Universities are offering iPads, laptops and even cash to lure students in a bid to fill courses after government reforms meant many are struggling to recruit numbers.
One university is offering up to £10,000 for students with a minimum of BBB, while others are offering £1,500 towards accommodation fees. Universities have been forced to compete for top students after new admission rules scrapped the cap on the number of students with ABB and above - leaving institutions free to recruit as many as they wished.
Lower-ranking universities will be hit hard by the reforms as leading institutions snap up the best students - leaving them to come up with incentives to attract undergraduates through clearing.

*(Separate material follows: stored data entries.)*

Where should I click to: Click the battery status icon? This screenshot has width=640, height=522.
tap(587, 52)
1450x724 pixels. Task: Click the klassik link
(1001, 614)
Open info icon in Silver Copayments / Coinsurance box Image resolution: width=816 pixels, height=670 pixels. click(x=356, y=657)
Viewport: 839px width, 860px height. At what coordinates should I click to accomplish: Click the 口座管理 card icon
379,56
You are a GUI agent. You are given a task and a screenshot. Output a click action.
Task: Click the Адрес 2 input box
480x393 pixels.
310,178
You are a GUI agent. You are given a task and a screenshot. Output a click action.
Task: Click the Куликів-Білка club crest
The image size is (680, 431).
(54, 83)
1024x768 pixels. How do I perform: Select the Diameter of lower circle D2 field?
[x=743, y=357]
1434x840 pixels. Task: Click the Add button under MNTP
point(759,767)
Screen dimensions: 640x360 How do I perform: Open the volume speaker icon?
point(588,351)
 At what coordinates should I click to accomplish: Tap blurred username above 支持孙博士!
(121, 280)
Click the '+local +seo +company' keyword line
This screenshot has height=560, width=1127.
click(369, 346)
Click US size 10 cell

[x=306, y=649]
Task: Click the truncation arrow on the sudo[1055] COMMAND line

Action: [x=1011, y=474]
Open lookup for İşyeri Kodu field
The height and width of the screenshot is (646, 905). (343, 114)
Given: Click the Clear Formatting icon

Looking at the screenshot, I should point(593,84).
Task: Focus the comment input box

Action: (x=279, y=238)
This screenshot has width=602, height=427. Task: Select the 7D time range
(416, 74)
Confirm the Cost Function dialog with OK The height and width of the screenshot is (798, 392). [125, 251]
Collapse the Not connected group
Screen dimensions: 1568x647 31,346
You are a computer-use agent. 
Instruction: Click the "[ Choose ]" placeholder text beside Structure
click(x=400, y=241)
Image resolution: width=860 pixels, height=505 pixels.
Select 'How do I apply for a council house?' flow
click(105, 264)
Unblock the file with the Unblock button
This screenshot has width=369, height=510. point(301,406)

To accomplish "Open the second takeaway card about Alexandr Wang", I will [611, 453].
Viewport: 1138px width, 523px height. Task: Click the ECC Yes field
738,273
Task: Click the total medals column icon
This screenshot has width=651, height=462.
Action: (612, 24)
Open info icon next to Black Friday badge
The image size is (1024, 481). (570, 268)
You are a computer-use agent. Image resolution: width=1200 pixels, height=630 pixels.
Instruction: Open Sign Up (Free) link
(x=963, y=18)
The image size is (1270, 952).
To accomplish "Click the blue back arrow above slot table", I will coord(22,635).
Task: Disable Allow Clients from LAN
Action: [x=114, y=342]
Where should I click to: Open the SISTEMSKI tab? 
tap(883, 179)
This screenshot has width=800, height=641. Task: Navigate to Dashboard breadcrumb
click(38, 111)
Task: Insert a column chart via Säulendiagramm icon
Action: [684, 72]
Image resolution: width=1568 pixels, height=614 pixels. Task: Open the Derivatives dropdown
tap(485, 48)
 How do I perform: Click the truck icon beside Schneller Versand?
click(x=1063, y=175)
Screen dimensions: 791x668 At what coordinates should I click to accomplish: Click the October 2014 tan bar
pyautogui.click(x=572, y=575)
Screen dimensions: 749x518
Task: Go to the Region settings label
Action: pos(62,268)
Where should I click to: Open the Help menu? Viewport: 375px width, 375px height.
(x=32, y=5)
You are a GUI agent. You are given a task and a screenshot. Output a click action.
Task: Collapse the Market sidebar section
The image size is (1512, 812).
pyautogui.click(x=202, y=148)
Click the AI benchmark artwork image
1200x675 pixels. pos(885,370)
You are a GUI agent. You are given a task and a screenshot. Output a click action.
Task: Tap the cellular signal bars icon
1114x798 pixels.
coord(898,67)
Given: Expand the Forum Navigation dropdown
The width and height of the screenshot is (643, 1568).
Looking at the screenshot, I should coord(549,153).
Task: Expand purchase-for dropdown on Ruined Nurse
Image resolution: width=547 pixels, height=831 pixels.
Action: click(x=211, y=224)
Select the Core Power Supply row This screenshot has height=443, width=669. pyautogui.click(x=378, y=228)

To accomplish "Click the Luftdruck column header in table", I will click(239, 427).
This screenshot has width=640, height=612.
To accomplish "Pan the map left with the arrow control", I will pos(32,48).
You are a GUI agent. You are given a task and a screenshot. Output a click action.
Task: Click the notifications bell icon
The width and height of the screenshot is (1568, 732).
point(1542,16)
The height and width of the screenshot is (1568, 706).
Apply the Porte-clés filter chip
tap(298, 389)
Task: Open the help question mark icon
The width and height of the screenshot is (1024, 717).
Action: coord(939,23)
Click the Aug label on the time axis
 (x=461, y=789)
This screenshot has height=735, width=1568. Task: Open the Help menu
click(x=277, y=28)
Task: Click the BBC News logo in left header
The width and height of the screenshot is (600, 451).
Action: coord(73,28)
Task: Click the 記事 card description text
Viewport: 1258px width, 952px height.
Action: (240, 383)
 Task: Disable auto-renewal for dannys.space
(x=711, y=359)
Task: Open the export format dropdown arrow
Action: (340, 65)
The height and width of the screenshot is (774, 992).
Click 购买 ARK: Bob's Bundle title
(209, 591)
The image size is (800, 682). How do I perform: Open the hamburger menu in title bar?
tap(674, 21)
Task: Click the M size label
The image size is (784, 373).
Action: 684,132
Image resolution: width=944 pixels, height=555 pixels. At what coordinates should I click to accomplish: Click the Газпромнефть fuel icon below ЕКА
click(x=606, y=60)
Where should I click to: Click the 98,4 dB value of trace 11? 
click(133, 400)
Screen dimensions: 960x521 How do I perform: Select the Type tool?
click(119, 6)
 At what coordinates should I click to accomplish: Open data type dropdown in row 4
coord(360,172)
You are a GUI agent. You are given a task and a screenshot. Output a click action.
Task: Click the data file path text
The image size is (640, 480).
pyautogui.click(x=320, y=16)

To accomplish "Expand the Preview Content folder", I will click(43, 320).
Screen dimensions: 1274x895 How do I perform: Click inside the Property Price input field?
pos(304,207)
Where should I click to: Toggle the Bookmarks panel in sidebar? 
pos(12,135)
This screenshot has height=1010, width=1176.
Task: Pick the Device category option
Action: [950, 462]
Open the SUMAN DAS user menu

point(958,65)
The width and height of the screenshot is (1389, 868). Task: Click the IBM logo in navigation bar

An investigation by the Independent on Sunday found Birmingham's Newman University is offering a £10,000 grant to students not on teacher training courses, while cash incentives of up to £2,000 a year were also being offered by Salford, Bangor, Bradford and Glasgow.
Prior to A-level results day, a higher education "insider" told the Sunday Times: "The universities will be fighting like cats and dogs . . . On law courses in particular they are trying to pile students up high because it’s a way of enrolling good quality students and they can teach them relatively cheaply. But not all these students will be able to get jobs."
Universities minister David Willetts said: "There will be some that fill up quickly and others who don't do so well. That's how an open, more flexible system works."